As a quick check to review the validity of the data and the relationship between temperature and humidity, we can create a scatter plot. As the temperature increases, we should see a decrease in the relative humidity measurement.
ggplot(data = climate, aes(x = Temperature, y = Humidity)) +
geom_point(colour = "black",
size = 1.5,
shape = 46,
alpha = 1/100,
na.rm = TRUE
) +
xlim(40, 100) +
ylim(0, 120) +
xlab("Temperature") +
ylab("Humidity") +
labs( title = "Temperature-Humidity Relationship",
subtitle = "How Temperature Effects Air Moisture",
caption = "Data from the National Meteorological Institute of Brazil (IMET)") +
geom_smooth(method = lm, formula = y ~ x) +
theme_classic() +
theme(plot.title = element_text(hjust = 0.5), plot.subtitle = element_text(hjust = 0.5), plot.caption = element_text(hjust = 0.5))

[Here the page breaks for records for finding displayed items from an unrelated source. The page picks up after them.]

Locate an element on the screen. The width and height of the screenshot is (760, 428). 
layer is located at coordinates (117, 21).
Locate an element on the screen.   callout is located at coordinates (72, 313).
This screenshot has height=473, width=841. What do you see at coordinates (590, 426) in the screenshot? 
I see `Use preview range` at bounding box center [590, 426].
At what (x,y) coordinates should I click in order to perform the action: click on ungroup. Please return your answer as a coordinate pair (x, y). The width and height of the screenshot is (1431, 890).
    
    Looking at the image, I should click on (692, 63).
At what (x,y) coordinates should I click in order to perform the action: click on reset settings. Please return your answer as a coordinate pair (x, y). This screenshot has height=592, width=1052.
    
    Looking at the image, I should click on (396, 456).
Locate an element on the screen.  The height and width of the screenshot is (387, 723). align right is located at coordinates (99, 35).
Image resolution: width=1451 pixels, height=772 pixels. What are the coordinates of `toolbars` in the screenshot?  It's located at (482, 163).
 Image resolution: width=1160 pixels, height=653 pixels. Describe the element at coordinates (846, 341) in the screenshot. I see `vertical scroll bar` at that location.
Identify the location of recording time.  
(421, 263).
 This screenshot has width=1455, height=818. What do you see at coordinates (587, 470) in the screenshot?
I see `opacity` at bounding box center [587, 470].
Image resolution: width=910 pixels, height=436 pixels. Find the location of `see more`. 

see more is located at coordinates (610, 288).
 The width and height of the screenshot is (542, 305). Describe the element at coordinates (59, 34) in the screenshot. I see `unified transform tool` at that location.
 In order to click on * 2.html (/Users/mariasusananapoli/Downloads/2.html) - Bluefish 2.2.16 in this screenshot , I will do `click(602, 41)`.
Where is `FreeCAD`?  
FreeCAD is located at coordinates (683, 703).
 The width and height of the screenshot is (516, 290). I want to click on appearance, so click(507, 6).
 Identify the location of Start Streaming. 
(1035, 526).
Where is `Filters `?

## Warning: Removed 1483 rows containing non-finite values (stat_smooth).
## Warning: Removed 2 rows containing missing values (geom_smooth).
As expected, there is a distinct negative relationship between temperature and humidity. There are two reasons for this, the first that the measure we read as humidity on weather apps, is actually a measurement of the relative humidity. This measures the relative moisture content of the air as a fraction of 100 (percent). On Earth, it can never go below zero, or be much above 100 without it raining. Higher temperatures can also hold more water than lower temperatures. When the temperature increases, and the amount of moisture in the air stays the same, the relative humidity must decrease.
Given the implications for weather on humanity, being able to properly estimate temperature and humidity over large areas could save lives. In this study, we observed how the mean temperature for each station is only slightly different compared to the variations in maximum and minimum temperatures. With additional data in real time, we could develop an algorithm that helped predict what the temperature would be and perhaps advise the public to potentially save people from fatal heat stress. Humidity has a big part to play in what it the temperature feels due to it relationship with temperature. Together, these calculations form the building blocks of weather prediction.